** What is being asked **
Present every one of the records below as a numbered list, leaving out the blank lines.

** Input records **
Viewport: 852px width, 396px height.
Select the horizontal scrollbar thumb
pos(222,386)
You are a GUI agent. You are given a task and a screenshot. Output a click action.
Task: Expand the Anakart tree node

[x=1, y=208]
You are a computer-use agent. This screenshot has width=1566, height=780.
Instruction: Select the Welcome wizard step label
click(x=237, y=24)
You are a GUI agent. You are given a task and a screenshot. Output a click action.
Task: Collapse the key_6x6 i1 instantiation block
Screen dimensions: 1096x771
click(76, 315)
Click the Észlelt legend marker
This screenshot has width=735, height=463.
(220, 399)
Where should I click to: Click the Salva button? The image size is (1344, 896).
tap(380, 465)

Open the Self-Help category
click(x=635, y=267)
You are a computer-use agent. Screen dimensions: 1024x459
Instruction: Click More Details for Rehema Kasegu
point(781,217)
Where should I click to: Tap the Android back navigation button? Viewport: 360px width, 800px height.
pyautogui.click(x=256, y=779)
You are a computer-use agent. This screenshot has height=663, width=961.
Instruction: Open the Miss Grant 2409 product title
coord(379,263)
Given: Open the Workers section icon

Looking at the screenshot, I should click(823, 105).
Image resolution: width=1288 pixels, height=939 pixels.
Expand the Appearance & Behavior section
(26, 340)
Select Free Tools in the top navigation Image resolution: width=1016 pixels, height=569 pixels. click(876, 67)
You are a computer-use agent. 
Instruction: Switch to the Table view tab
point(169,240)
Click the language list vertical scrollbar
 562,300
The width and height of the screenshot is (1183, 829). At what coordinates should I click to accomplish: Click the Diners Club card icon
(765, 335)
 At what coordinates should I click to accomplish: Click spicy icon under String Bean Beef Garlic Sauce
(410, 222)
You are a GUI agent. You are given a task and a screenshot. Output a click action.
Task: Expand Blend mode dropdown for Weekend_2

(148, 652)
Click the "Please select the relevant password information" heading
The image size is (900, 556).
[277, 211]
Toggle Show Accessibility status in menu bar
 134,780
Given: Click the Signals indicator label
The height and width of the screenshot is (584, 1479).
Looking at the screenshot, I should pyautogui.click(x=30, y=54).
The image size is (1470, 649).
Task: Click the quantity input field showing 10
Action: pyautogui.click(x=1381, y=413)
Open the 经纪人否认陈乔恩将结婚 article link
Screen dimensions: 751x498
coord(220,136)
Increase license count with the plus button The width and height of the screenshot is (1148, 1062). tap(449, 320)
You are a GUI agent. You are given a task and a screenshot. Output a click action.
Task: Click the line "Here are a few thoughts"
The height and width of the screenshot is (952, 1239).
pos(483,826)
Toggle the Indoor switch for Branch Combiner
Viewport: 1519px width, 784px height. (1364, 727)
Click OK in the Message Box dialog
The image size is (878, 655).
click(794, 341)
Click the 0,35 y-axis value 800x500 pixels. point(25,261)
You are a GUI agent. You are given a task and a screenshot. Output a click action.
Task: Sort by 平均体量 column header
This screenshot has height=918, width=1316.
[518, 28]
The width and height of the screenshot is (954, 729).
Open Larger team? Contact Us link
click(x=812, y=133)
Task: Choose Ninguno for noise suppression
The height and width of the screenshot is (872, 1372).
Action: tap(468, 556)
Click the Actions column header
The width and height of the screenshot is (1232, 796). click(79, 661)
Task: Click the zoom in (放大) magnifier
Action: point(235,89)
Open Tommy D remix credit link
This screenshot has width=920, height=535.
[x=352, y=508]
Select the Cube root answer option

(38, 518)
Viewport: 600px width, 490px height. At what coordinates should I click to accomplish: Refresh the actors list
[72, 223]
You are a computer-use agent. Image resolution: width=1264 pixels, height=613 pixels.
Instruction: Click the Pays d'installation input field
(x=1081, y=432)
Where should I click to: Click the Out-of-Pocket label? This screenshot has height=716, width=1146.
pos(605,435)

** Result of the exercise **
1. Viewport: 852px width, 396px height.
2. Select the horizontal scrollbar thumb
3. pos(222,386)
4. You are a GUI agent. You are given a task and a screenshot. Output a click action.
5. Task: Expand the Anakart tree node
6. [x=1, y=208]
7. You are a computer-use agent. This screenshot has width=1566, height=780.
8. Instruction: Select the Welcome wizard step label
9. click(x=237, y=24)
10. You are a GUI agent. You are given a task and a screenshot. Output a click action.
11. Task: Collapse the key_6x6 i1 instantiation block
12. Screen dimensions: 1096x771
13. click(76, 315)
14. Click the Észlelt legend marker
15. This screenshot has width=735, height=463.
16. (220, 399)
17. Where should I click to: Click the Salva button? The image size is (1344, 896).
18. tap(380, 465)
19. Open the Self-Help category
20. click(x=635, y=267)
21. You are a computer-use agent. Screen dimensions: 1024x459
22. Instruction: Click More Details for Rehema Kasegu
23. point(781,217)
24. Where should I click to: Tap the Android back navigation button? Viewport: 360px width, 800px height.
25. pyautogui.click(x=256, y=779)
26. You are a computer-use agent. This screenshot has height=663, width=961.
27. Instruction: Open the Miss Grant 2409 product title
28. coord(379,263)
29. Given: Open the Workers section icon
30. Looking at the screenshot, I should click(823, 105).
31. Image resolution: width=1288 pixels, height=939 pixels.
32. Expand the Appearance & Behavior section
33. (26, 340)
34. Select Free Tools in the top navigation Image resolution: width=1016 pixels, height=569 pixels. click(876, 67)
35. You are a computer-use agent. 
36. Instruction: Switch to the Table view tab
37. point(169,240)
38. Click the language list vertical scrollbar
39.  562,300
40. The width and height of the screenshot is (1183, 829). At what coordinates should I click to accomplish: Click the Diners Club card icon
41. (765, 335)
42.  At what coordinates should I click to accomplish: Click spicy icon under String Bean Beef Garlic Sauce
43. (410, 222)
44. You are a GUI agent. You are given a task and a screenshot. Output a click action.
45. Task: Expand Blend mode dropdown for Weekend_2
46. (148, 652)
47. Click the "Please select the relevant password information" heading
48. The image size is (900, 556).
49. [277, 211]
50. Toggle Show Accessibility status in menu bar
51.  134,780
52. Given: Click the Signals indicator label
53. The height and width of the screenshot is (584, 1479).
54. Looking at the screenshot, I should pyautogui.click(x=30, y=54).
55. The image size is (1470, 649).
56. Task: Click the quantity input field showing 10
57. Action: pyautogui.click(x=1381, y=413)
58. Open the 经纪人否认陈乔恩将结婚 article link
59. Screen dimensions: 751x498
60. coord(220,136)
61. Increase license count with the plus button The width and height of the screenshot is (1148, 1062). tap(449, 320)
62. You are a GUI agent. You are given a task and a screenshot. Output a click action.
63. Task: Click the line "Here are a few thoughts"
64. The height and width of the screenshot is (952, 1239).
65. pos(483,826)
66. Toggle the Indoor switch for Branch Combiner
67. Viewport: 1519px width, 784px height. (1364, 727)
68. Click OK in the Message Box dialog
69. The image size is (878, 655).
70. click(794, 341)
71. Click the 0,35 y-axis value 800x500 pixels. point(25,261)
72. You are a GUI agent. You are given a task and a screenshot. Output a click action.
73. Task: Sort by 平均体量 column header
74. This screenshot has height=918, width=1316.
75. [518, 28]
76. The width and height of the screenshot is (954, 729).
77. Open Larger team? Contact Us link
78. click(x=812, y=133)
79. Task: Choose Ninguno for noise suppression
80. The height and width of the screenshot is (872, 1372).
81. Action: tap(468, 556)
82. Click the Actions column header
83. The width and height of the screenshot is (1232, 796). click(79, 661)
84. Task: Click the zoom in (放大) magnifier
85. Action: point(235,89)
86. Open Tommy D remix credit link
87. This screenshot has width=920, height=535.
88. [x=352, y=508]
89. Select the Cube root answer option
90. (38, 518)
91. Viewport: 600px width, 490px height. At what coordinates should I click to accomplish: Refresh the actors list
92. [72, 223]
93. You are a computer-use agent. Image resolution: width=1264 pixels, height=613 pixels.
94. Instruction: Click the Pays d'installation input field
95. (x=1081, y=432)
96. Where should I click to: Click the Out-of-Pocket label? This screenshot has height=716, width=1146.
97. pos(605,435)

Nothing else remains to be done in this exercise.